## Exercise directions
Copy the lines below word for word, leaving out the pictures.

◇ ◇ ◇

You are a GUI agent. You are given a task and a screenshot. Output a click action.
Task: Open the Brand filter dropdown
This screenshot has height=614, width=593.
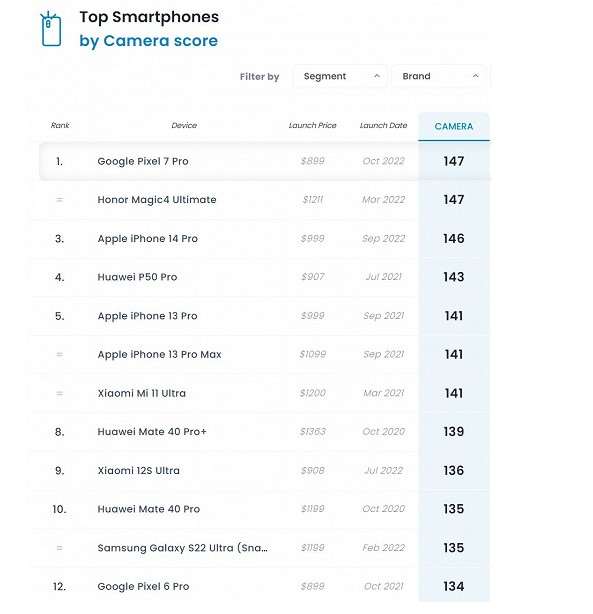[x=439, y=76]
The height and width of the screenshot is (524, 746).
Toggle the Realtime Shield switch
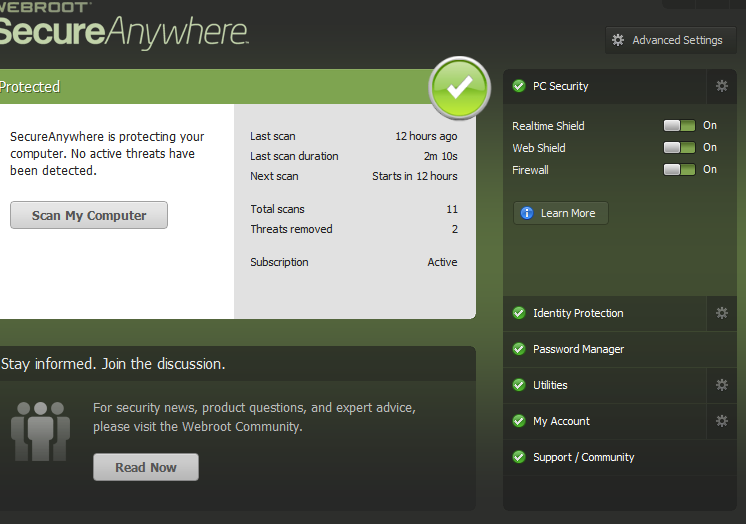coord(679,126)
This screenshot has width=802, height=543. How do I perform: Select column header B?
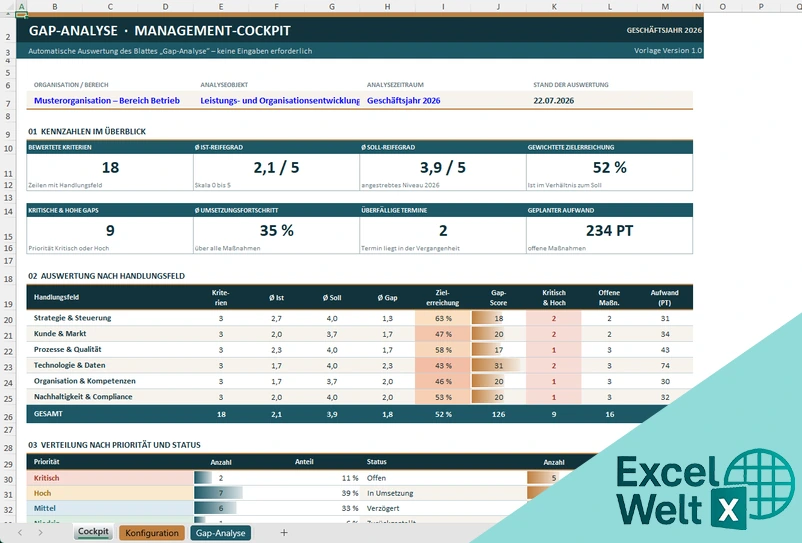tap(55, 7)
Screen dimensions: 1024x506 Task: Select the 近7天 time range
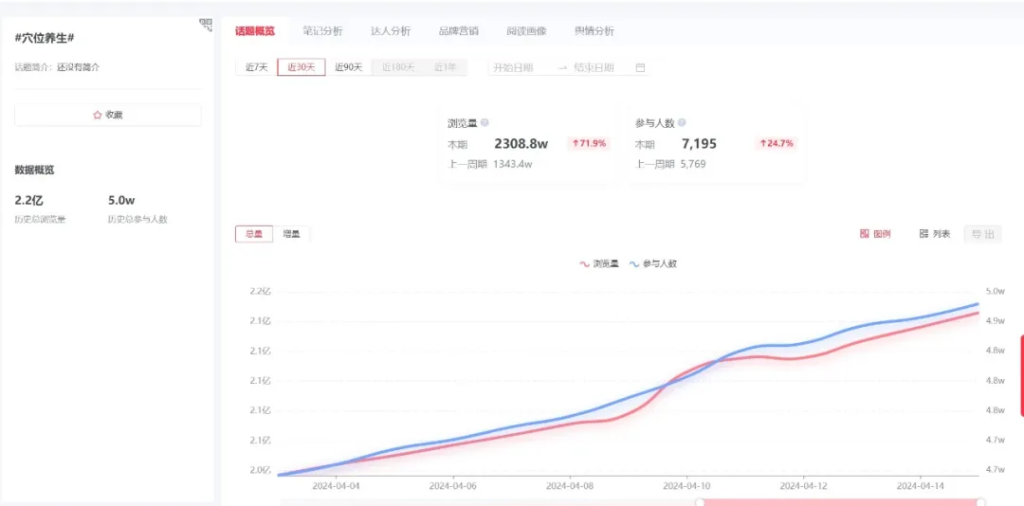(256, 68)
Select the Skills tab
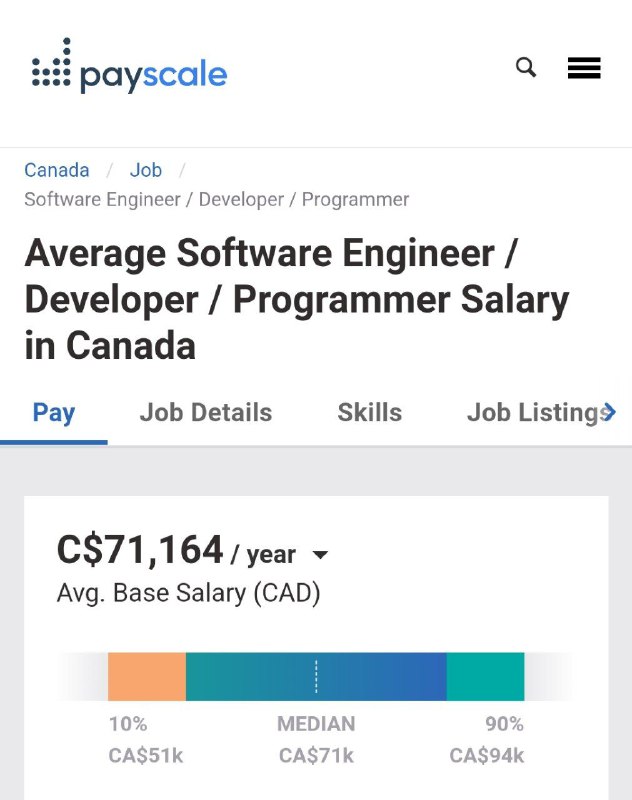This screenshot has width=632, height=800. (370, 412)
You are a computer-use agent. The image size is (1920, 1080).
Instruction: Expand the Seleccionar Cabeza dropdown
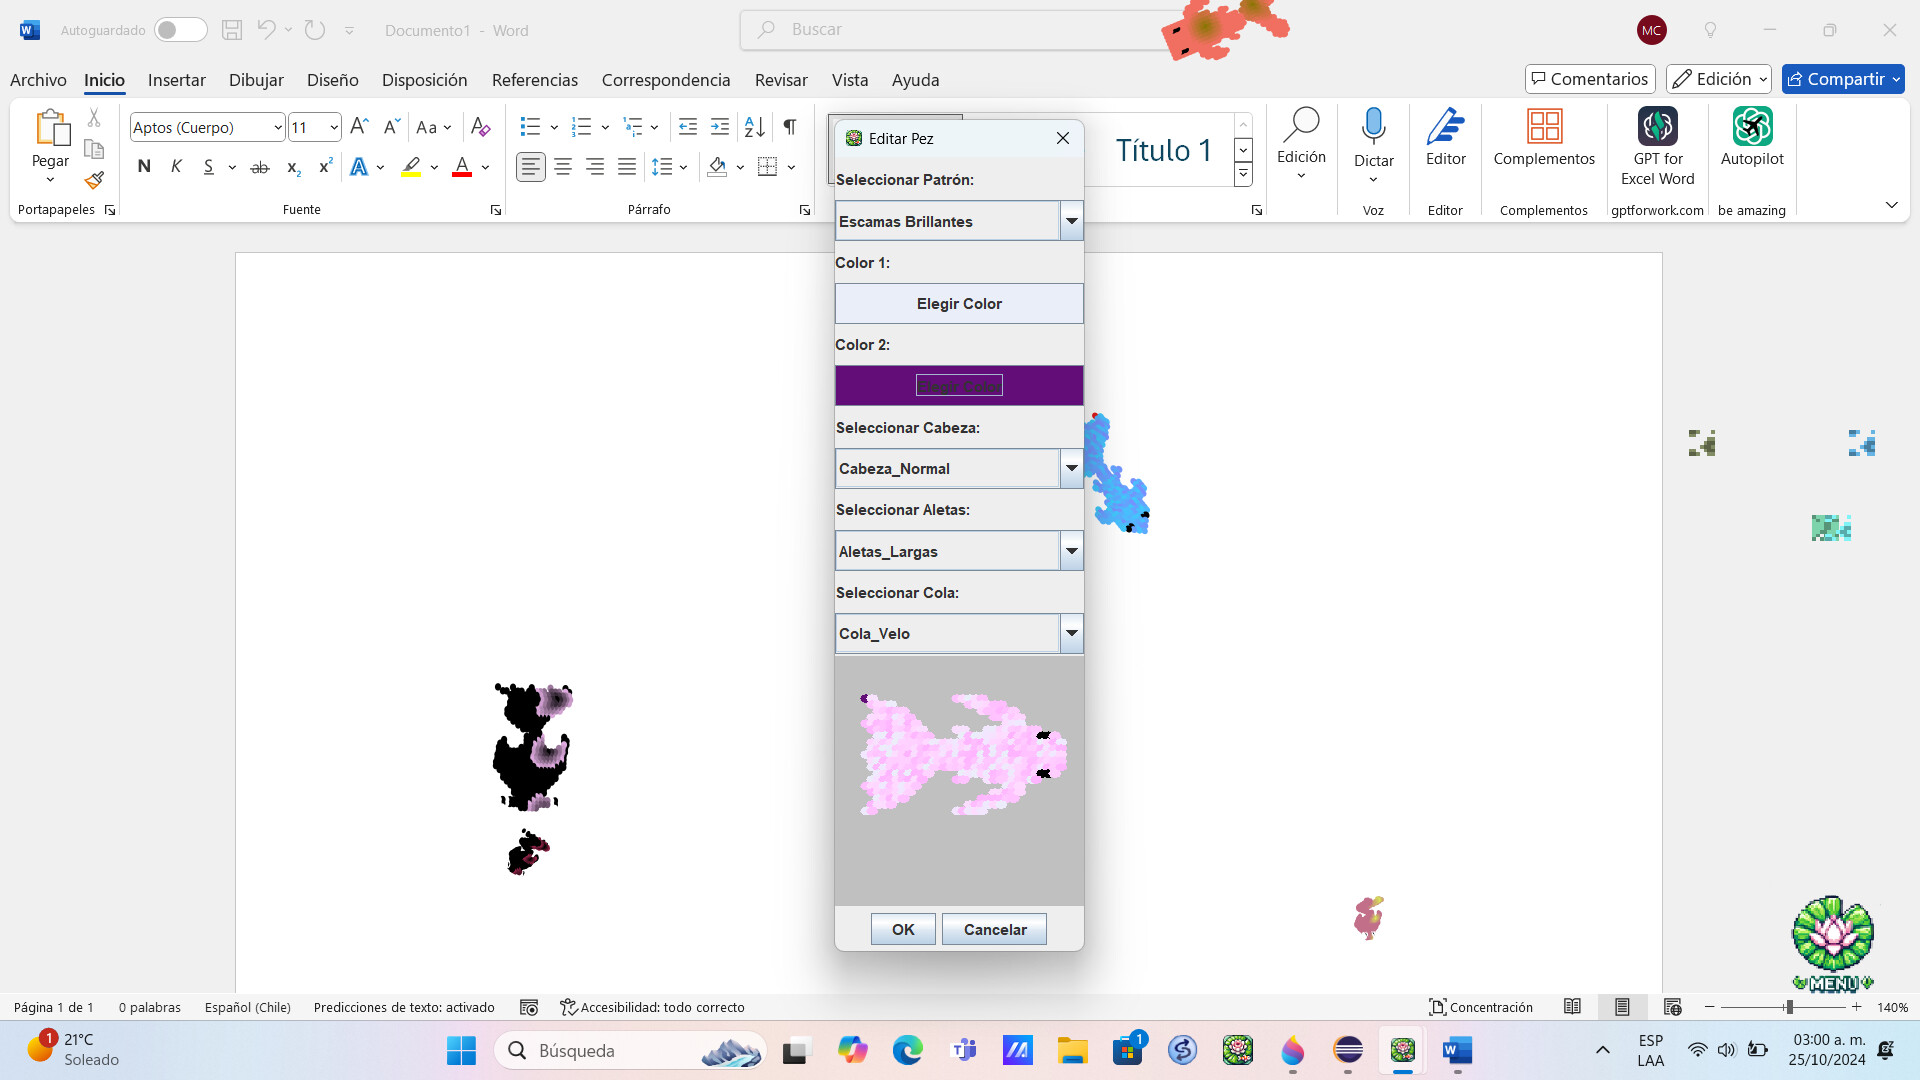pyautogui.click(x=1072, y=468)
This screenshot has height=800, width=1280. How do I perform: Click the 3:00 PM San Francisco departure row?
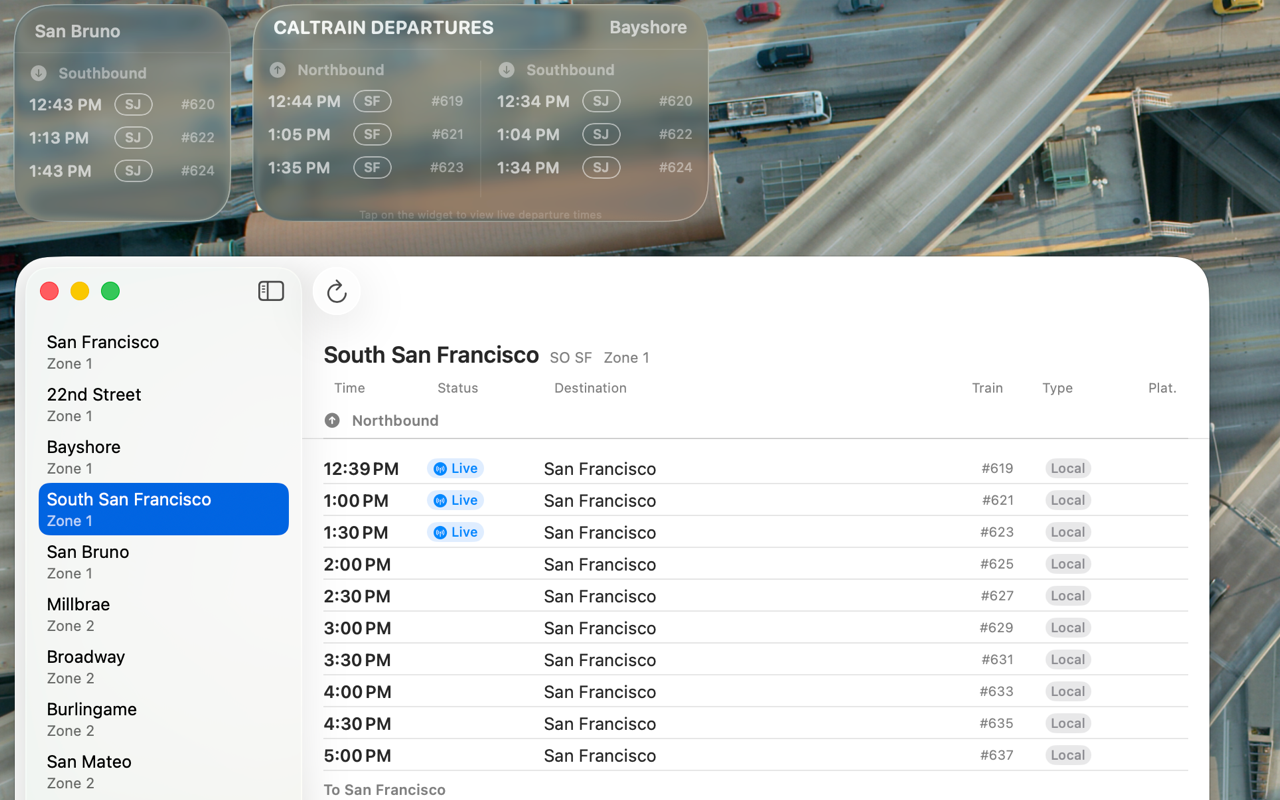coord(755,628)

◇ ◇ ◇

## Output below
You are a GUI agent. You are given a task and a screenshot. Output a click action.
Task: Open the Brand filter dropdown
This screenshot has height=614, width=593.
[x=439, y=76]
The height and width of the screenshot is (524, 746).
Toggle the Realtime Shield switch
coord(679,126)
This screenshot has width=802, height=543. How do I perform: Select column header B?
tap(55, 7)
Screen dimensions: 1024x506 Task: Select the 近7天 time range
(256, 68)
Select the Skills tab
This screenshot has width=632, height=800. (370, 412)
You are a computer-use agent. The image size is (1920, 1080).
Instruction: Expand the Seleccionar Cabeza dropdown
pyautogui.click(x=1072, y=468)
This screenshot has height=800, width=1280. How do I perform: Click the 3:00 PM San Francisco departure row?
coord(755,628)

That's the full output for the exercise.